■ Provided text ■
::::

I could try to explain that statement, but I think you'll hear what I mean. I think any chance that you have to take yourself out of your routine for any amount of time and sort of immerse yourself in learning in the way that you can only do in person with other people it allows. I think it does something to your brain and I wish I had research behind this, but maybe Corey will find it for me someday but I think it does something to your brain and your brain's preparedness for taking in and processing new information.

Corey Rivera:

I found the research, by the way, and it does indeed change you. But I'll let Rebecca finish her thought.

Rebecca Sturgeon:

I think it also makes you a more creative practitioner, because taking yourself out of your out of your environment for a while and learning something new when you go back if you've paid attention, when you go back to your environment, you see it differently and you may be able to see things or do things that didn't seem possible before. I also think the in-person learning, the social aspect of it, is really important, and I say this as an introvert right. I think being in a room with other humans who are learning the same thing and maybe struggling with the same thing that you're struggling with, is really valuable, really involved. I think you learn them better when you have people who are having the same struggle, because it's it's you have someone to regulate your nervous system against, and it's not, rather not just the face on the screen, even if the face on the screen is in real time, like you and I in a room together, versus you and I talking real time over Zoom.

::::

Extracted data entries

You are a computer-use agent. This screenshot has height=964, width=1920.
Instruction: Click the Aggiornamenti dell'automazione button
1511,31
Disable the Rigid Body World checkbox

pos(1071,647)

::::

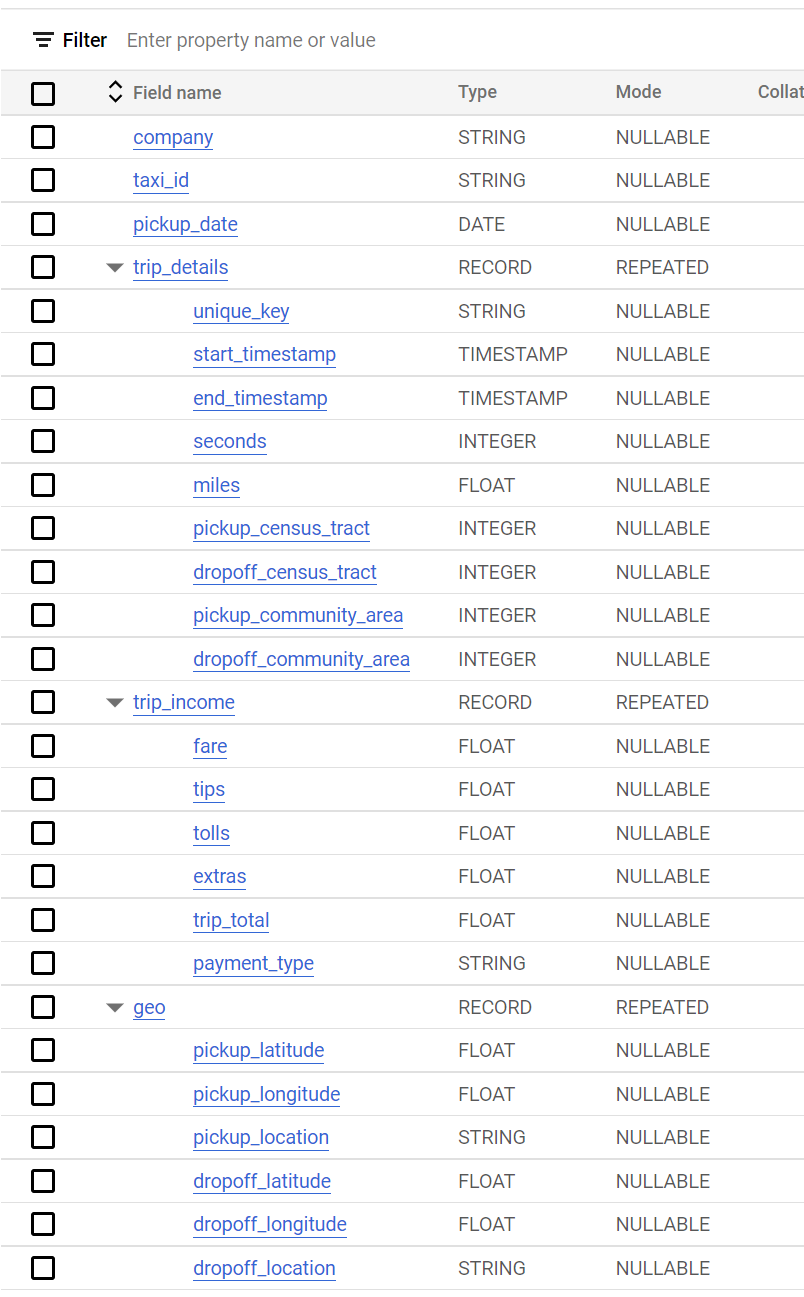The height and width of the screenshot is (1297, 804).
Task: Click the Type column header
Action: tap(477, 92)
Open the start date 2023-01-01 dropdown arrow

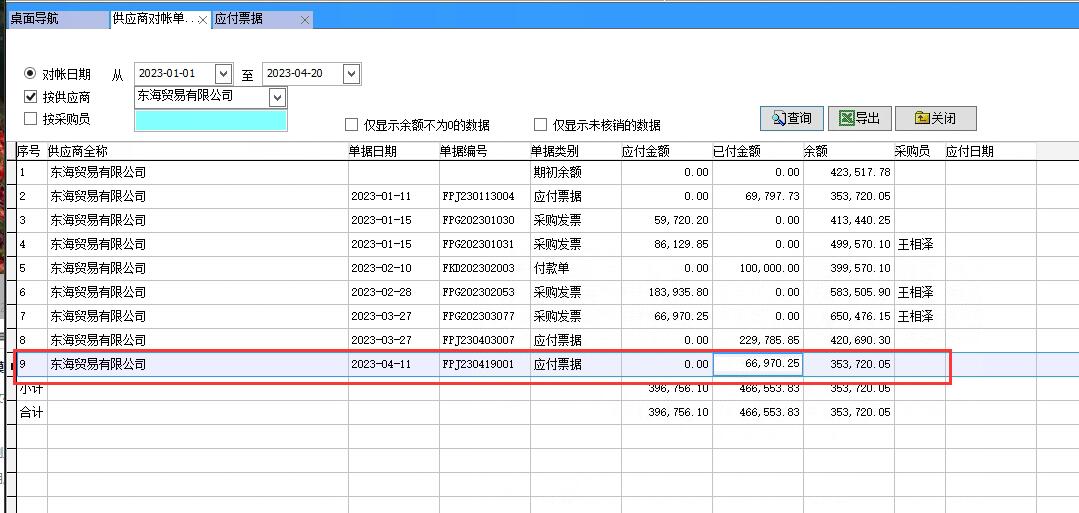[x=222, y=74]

::::

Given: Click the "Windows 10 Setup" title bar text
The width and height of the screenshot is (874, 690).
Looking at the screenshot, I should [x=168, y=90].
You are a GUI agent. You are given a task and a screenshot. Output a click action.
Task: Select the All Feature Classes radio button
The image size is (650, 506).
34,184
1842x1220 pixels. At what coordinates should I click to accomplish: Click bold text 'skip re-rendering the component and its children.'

::::

Carry on the conversation about in-person learning from the point where it stops. The records have no role in what is asked here.

■ Result ■
Corey Rivera:

And now a research tidbit. The term Rebecca was looking for is transformative learning. Transformative learning is a term that was originally coined by a sociologist named Jack Mesereau in 1978. It's when an adult student has an experience that literally changes their worldview. The first step in transformative learning is a disorienting dilemma. The student realizes their perspective doesn't quite fit the reality. This can happen suddenly, like during a life crisis, or it can happen gradually. The dilemma causes self-doubt, which allows the student to take in new information and generate new ideas. An important part of transformative learning is self-reflection, and eventually the student builds confidence in their new way of thinking and being. Naturally, there's a ton more to the concept of transformative learning, but that's not really the topic of this episode. If you want to read more about it on your own, there's a few links in the show notes.

Rebecca Sturgeon:

In the meantime, here's a great story about the transformative learning that happens in the live clinic part of HealWell's in-person oncology classes. The live clinic in the oncology class oh, I love the live clinic. So I mean what it is on paper is you get the chance to offer a full massage 60 minutes, six, zero minutes, um to a human who has an experience with a cancer diagnosis and or a cancer treatment. So you do the intake, you do the massage, you do the whole thing like a whole session. Um, what it actually is, um, what it actually is is it's, it's magic, and I I I'm not saying that lightly, because what happens with the, with the clinic session, is that everything that people have learned up to this point, you know, for the past two days or for the past however many hours of online and the past two days, um, it all comes together with stakes. Right, because this is an actual human.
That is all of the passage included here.